# Exercise goal
Revise the free will essay starting with "And I don't" and going on through "what it is)?", changing "non-determinism" to "indeterminacy" throughout that stretch.

======== Selected excerpt ========

Wednesday, 11 February 2015
Some New(ish) Bits to the Free Will Debate
I won't define the words “free will” because, as someone once put it, “that is an argument that never ends”. In other words, it would take up this entire piece... and more.
All I can do is refrain from offering an alternative definition and simply question what other people say on this subject. In that simple respect, definitions don't matter. Without a definition, people can still make mistakes in what they say about free will, chaos, indeterminism, choice, etc.
Though, of course, if there were an agreed upon definition of the words “free will”, many problems could - or would - be solved. The problem is that there isn't one and perhaps there couldn't be one. After all, the words “free will” aren't like the word “cat” or “house”: they're closer to a word like “truth” or even “wrong”. (Of course some philosophers have also made a song and a dance about words like “cat” or “house”!)
There are many newfangled defenses of free will.
For example, it's said that complexity can explain free will in certain respects. Chaos or quantum non-determinism have also come into the debate in recent decades.
The argument is that complexity is required to have a developed brain. And large brains are required for free will. Such complexity gives a “system” (or a person) the ability to make choices.
Does all that guarantee free will?
I can't see how complexity in and of itself can give us free will. It does in the sense that if we can't decipher all the causal antecedents of our actions, then perhaps we must be free. On the other hand, it may not matter one bit whether or not we know all the causal antecedents of our actions – they may still determine our actions. After all, couldn't a simple being – or even a machine – perform an action?
I accept that brains are complex. Everyone does. I just don't know how complexity alone gives us free will.
And I don't see how you can squeeze free will out of chaos or non-determinism either.
You Could Have Done Otherwise
How does the possibility that X (a person) “could have done otherwise” give X free will? Like complexity, how does free choice spring from such non-determinism (if that's what it is)?
How does the possibility - or even the actuality - of making a different promise, for example, free us from determinism? Choice X is fully causally determined. And the choice not to do X is also fully causally determined. The reason why X, rather than not-X, is chosen, will be a fully causal reason (as well as vice versa).
You can now say that if you could have made decision not to do X, rather than to do X, that's all that matters. In other words, that choice itself determines the freedom of the will; regardless of the fact that both X and not-X were fully causally determined. (That's the “common-sense position”.)
What about self-prediction? If you can't predict your own actions, then aren't your actions chaotic and uncontrolled?
Can an agent's own measurements of his own body or brain/mind states help the matter?
Isn't it impossible for an agent to measure everything that leads to one of his actions or decisions? That would seem to point away from free will. Though other people appear to argue that it's a position in support of free will. What such people argue is that this person (or “system”) not being able to measure small “deviations in the initial conditions” works towards his free will, rather than against it?

======== Given information ========

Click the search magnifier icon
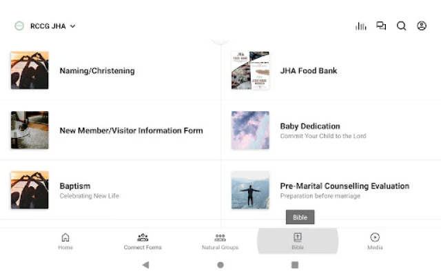Screen dimensions: 441x276 (401, 26)
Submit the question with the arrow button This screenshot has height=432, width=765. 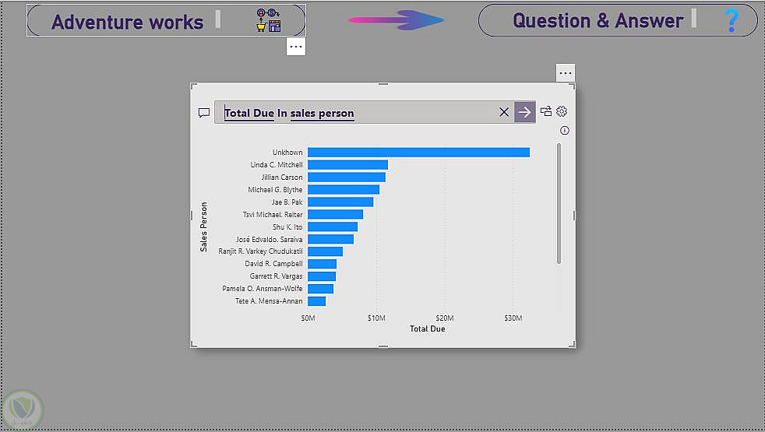pyautogui.click(x=525, y=112)
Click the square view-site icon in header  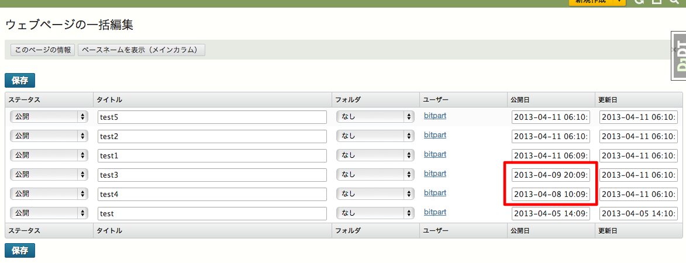(656, 2)
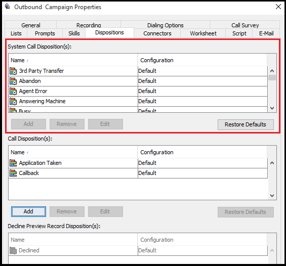Switch to the Dialing Options tab
286x266 pixels.
[165, 25]
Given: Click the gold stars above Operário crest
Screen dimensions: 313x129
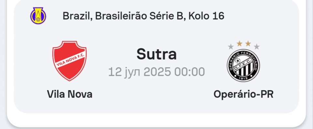Looking at the screenshot, I should coord(244,43).
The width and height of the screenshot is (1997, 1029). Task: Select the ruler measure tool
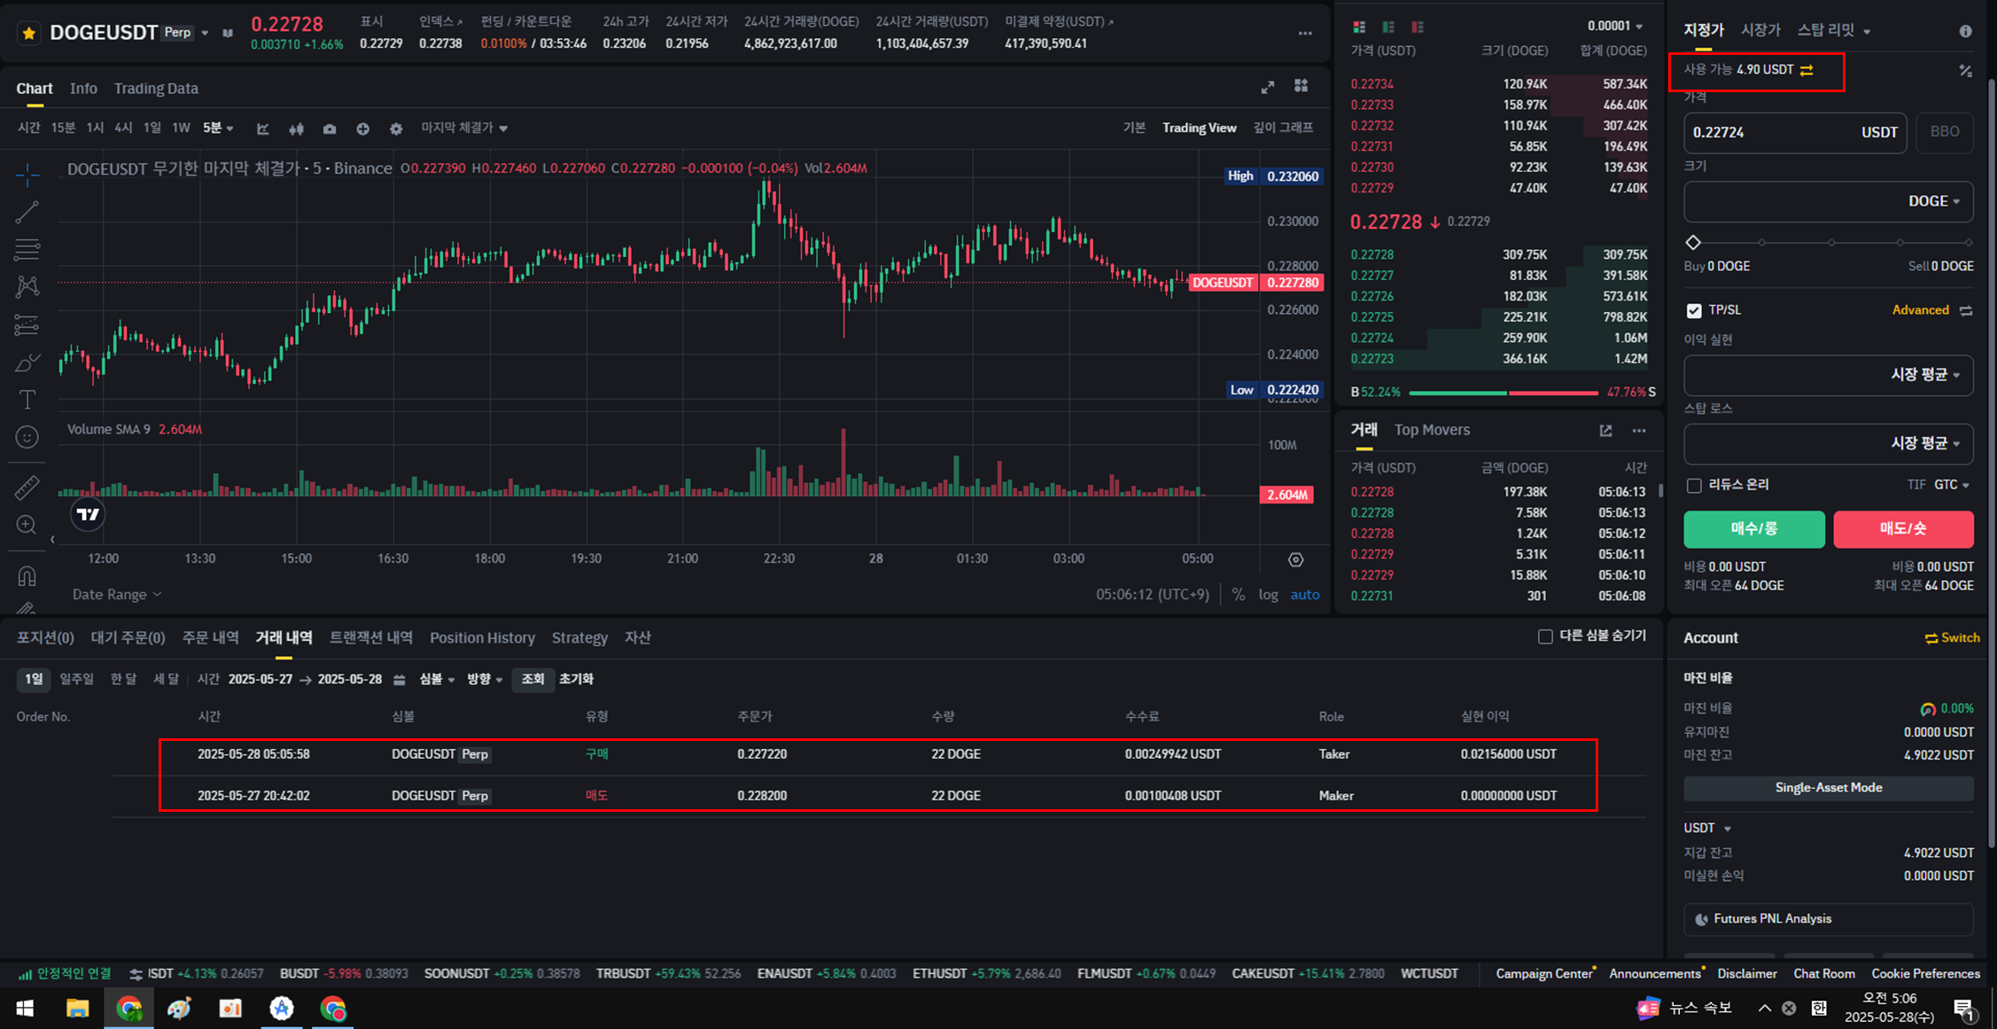coord(27,487)
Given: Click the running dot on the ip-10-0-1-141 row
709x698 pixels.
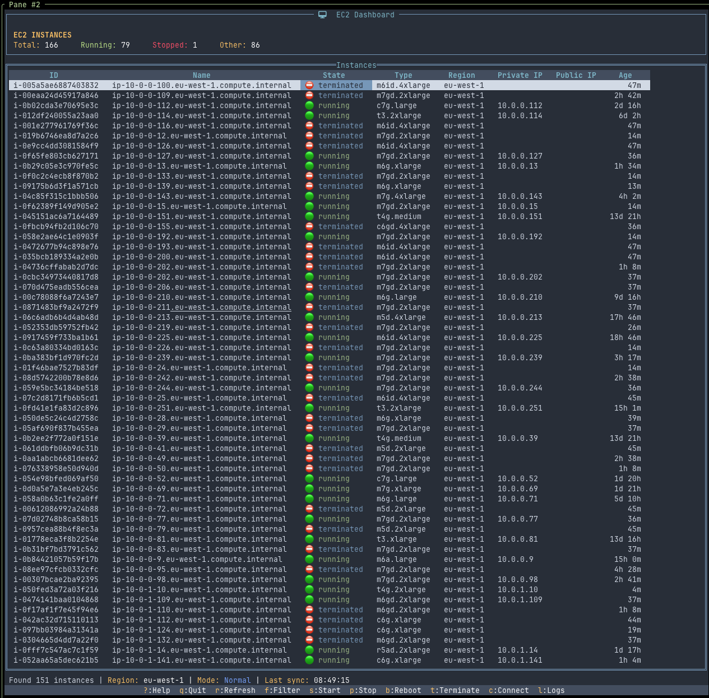Looking at the screenshot, I should [309, 660].
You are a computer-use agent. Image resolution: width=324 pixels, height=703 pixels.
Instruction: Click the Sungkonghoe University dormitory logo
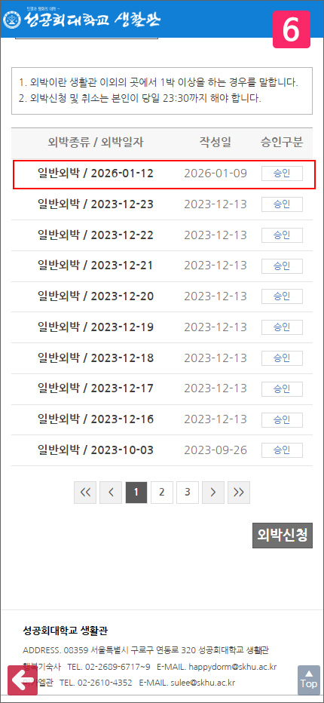click(81, 20)
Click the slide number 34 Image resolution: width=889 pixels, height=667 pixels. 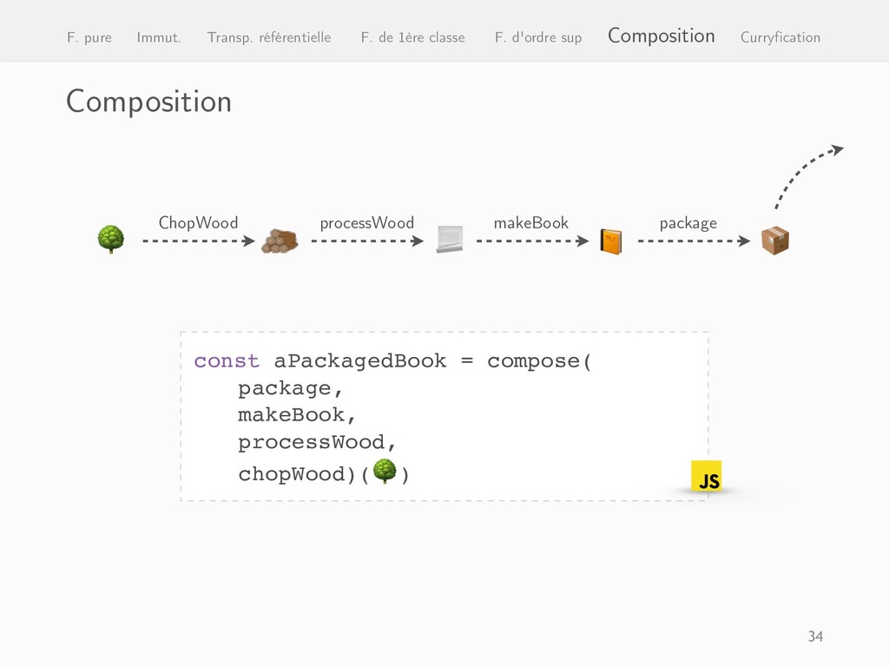[x=815, y=636]

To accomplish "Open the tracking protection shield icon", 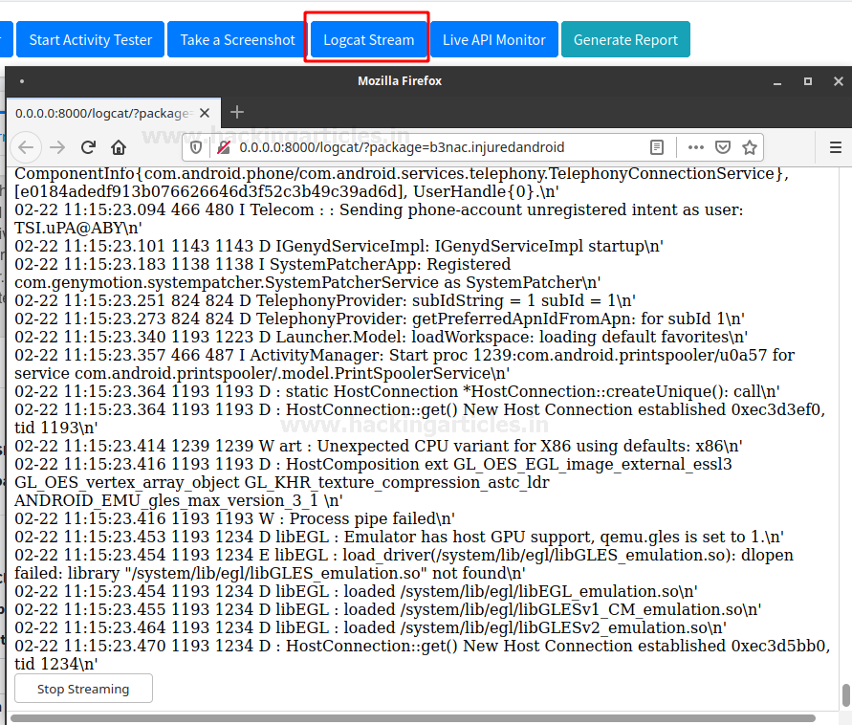I will tap(196, 147).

========

# Solution
And I don't see how you can squeeze free will out of chaos or indeterminacy either.
You Could Have Done Otherwise
How does the possibility that X (a person) “could have done otherwise” give X free will? Like complexity, how does free choice spring from such indeterminacy (if that's what it is)?